*** Begin section ***

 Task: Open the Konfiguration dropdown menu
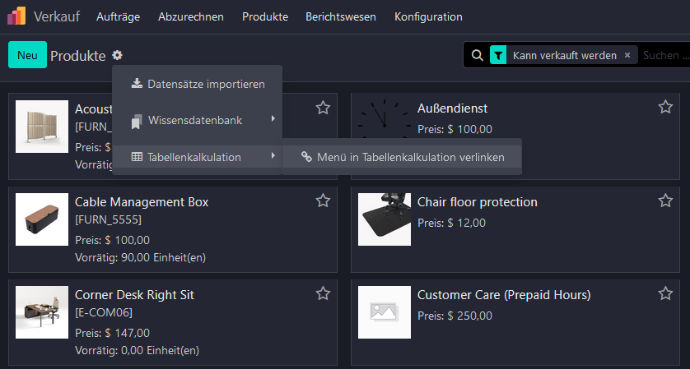[x=428, y=17]
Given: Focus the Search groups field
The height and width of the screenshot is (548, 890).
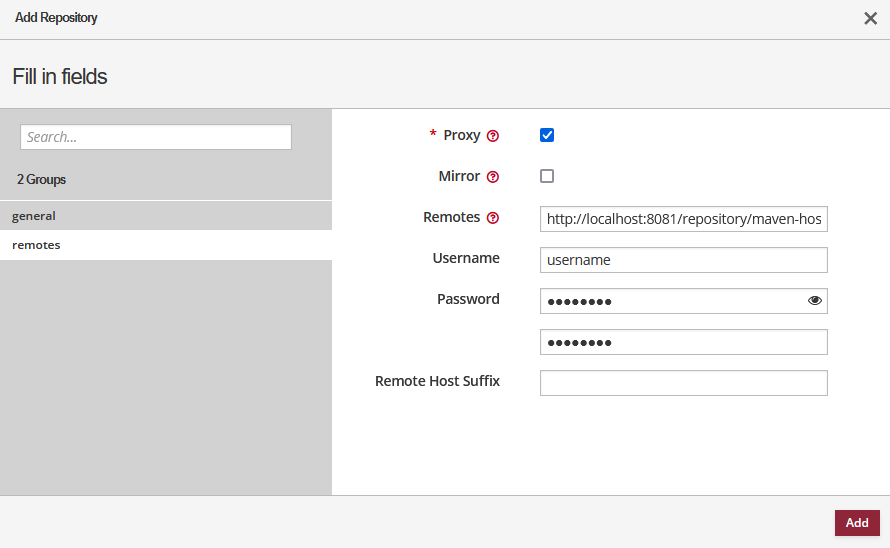Looking at the screenshot, I should click(156, 137).
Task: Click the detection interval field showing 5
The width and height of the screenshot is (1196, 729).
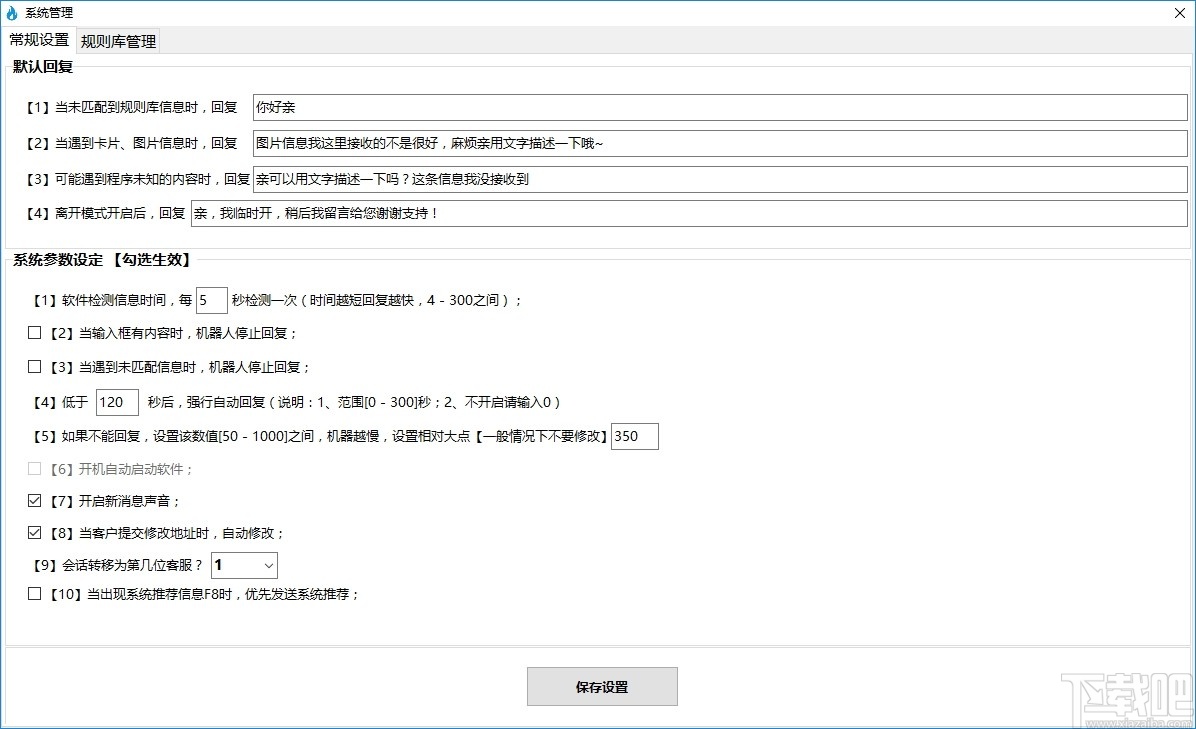Action: tap(211, 299)

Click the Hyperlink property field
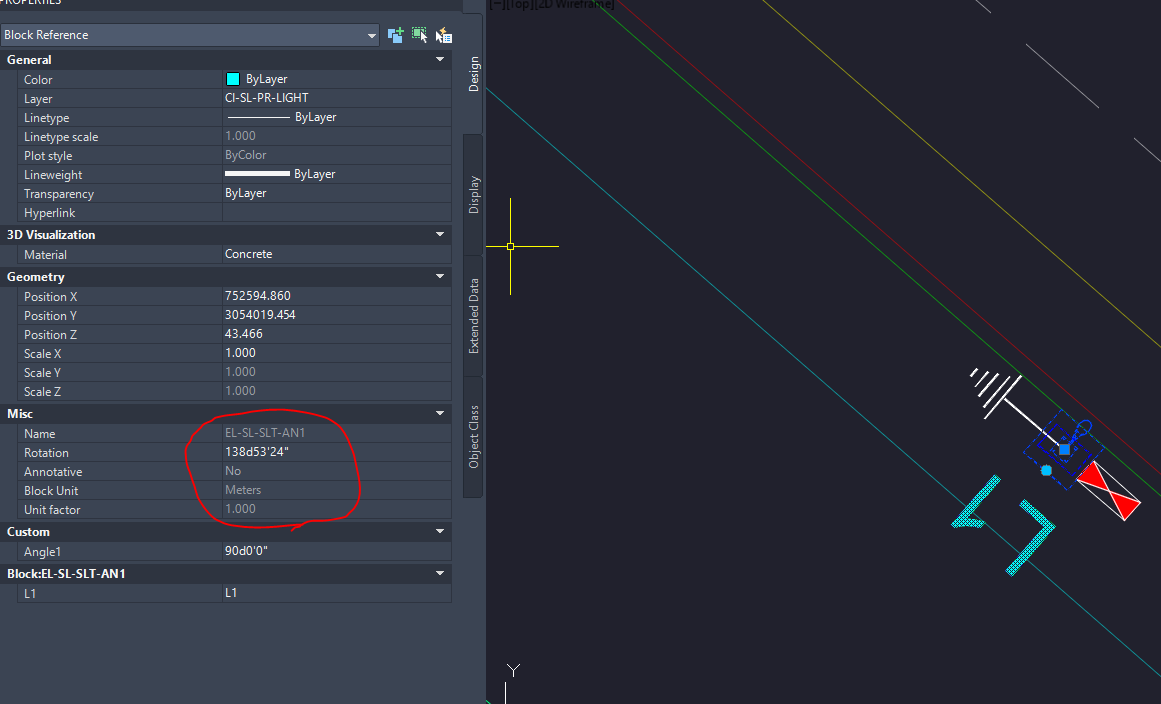(x=335, y=212)
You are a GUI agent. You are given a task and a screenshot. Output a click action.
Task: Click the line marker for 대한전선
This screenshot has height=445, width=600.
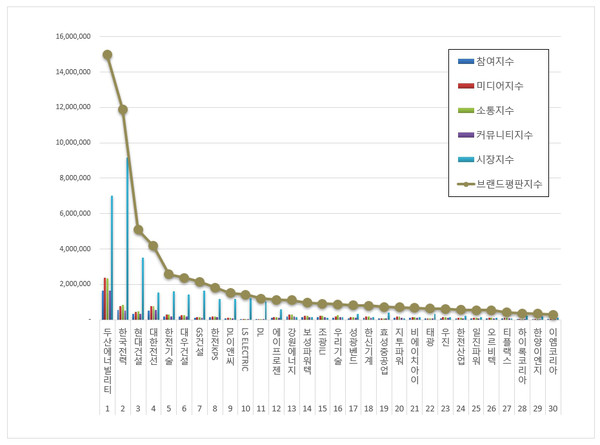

*** End section ***

WORK TASK: All of the material above should be set down again exactly, though not its pictures.

RESPONSE AREA:
 Task: Open the Konfiguration dropdown menu
[x=428, y=17]
Given: Focus the Search groups field
The height and width of the screenshot is (548, 890).
Looking at the screenshot, I should click(156, 137).
Task: Click the detection interval field showing 5
The width and height of the screenshot is (1196, 729).
Action: tap(211, 299)

Click the Hyperlink property field
(x=335, y=212)
You are a GUI agent. You are given a task and a screenshot. Output a click action.
Task: Click the line marker for 대한전선
This screenshot has height=445, width=600.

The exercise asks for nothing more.